◆ **What you have to do**: Go through the entries below and say how many lines contain the string "Expand"; write only that number.

-- Opening Marker --

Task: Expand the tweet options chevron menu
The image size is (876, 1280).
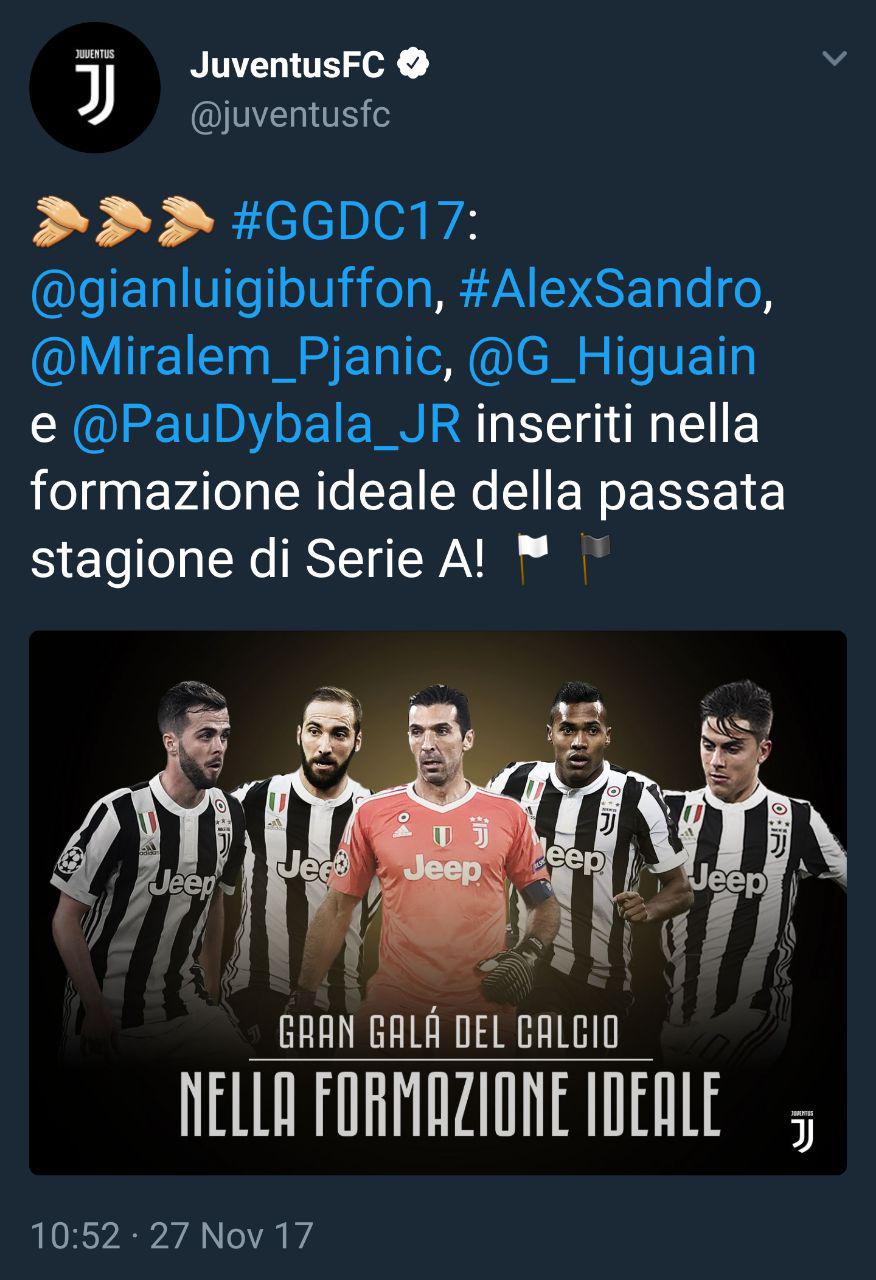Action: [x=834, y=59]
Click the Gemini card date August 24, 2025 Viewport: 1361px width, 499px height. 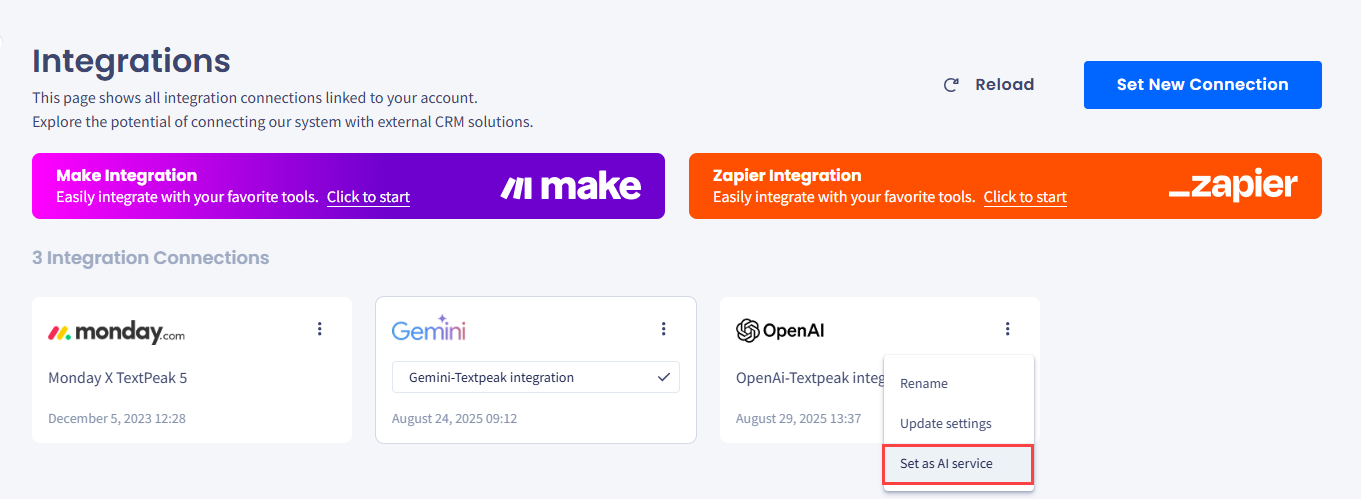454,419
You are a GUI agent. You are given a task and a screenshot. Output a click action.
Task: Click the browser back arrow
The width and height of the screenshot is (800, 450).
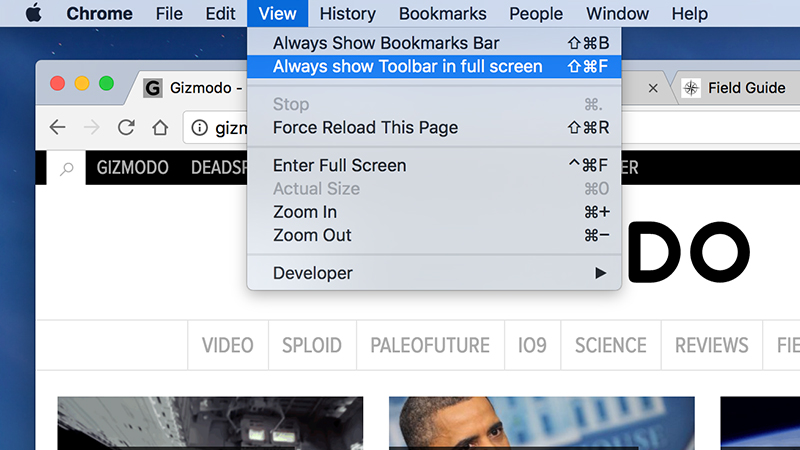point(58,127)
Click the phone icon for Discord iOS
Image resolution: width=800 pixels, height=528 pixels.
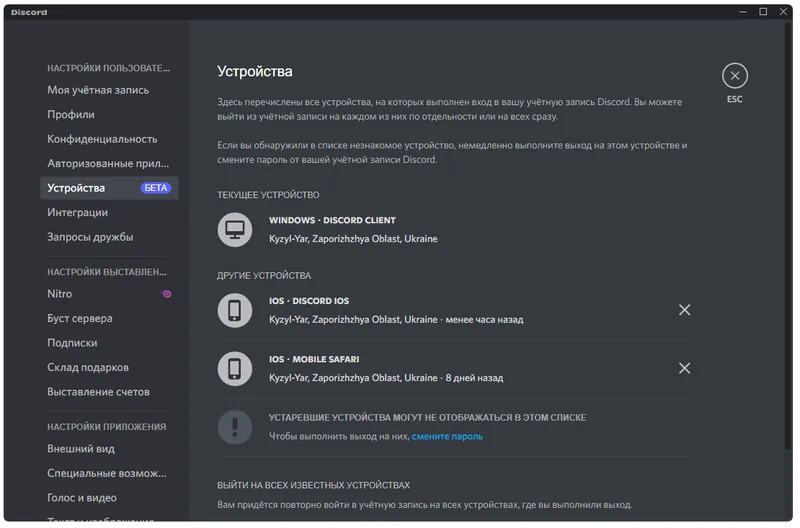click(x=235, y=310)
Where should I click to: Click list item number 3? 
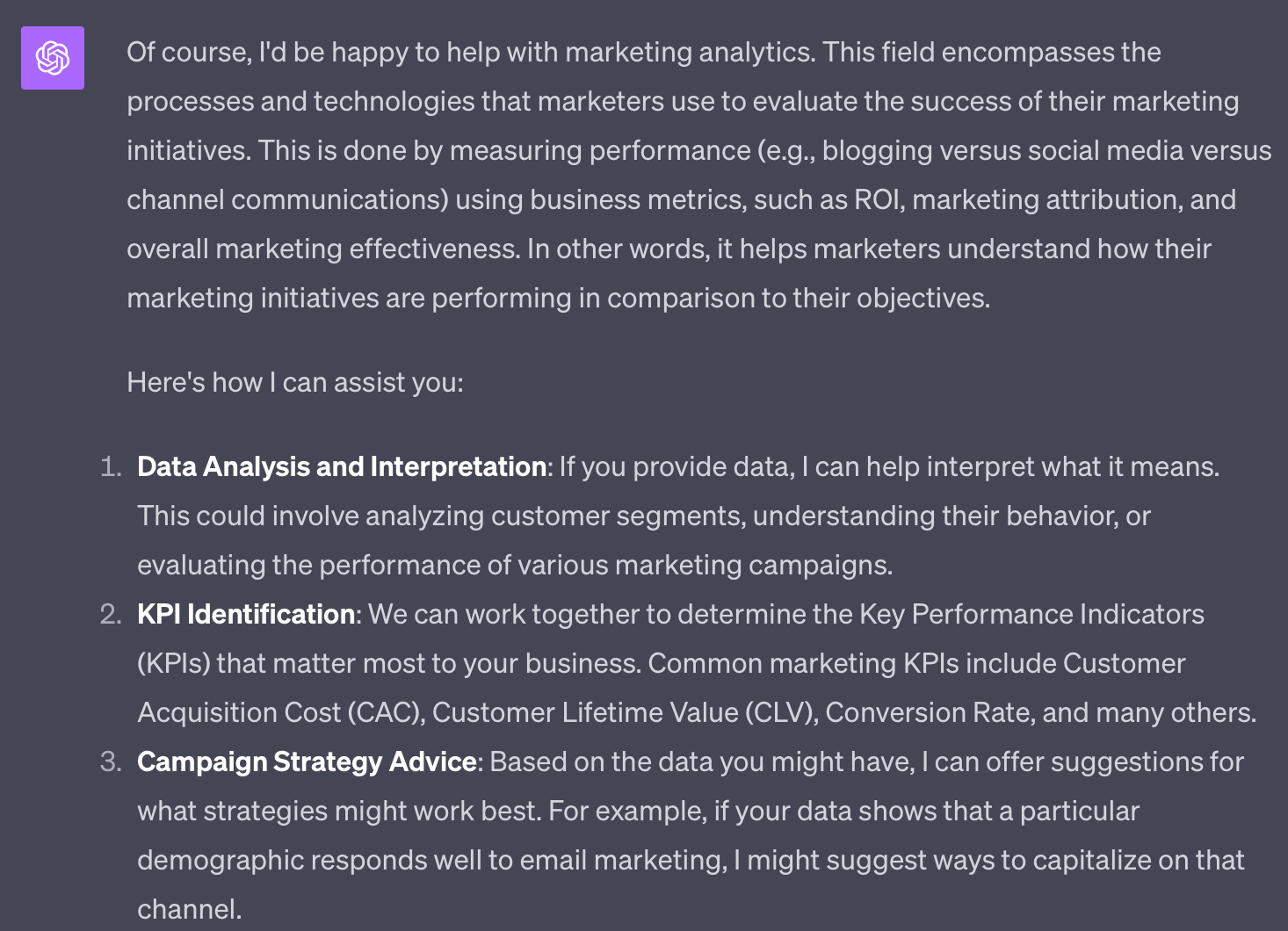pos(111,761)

-- Closing Marker --
-- Opening Marker --

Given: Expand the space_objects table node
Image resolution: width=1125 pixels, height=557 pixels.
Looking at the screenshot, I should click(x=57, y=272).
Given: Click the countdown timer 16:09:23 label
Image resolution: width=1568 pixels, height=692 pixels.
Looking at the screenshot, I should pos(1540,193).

-- Closing Marker --

◆ **Response area**: 2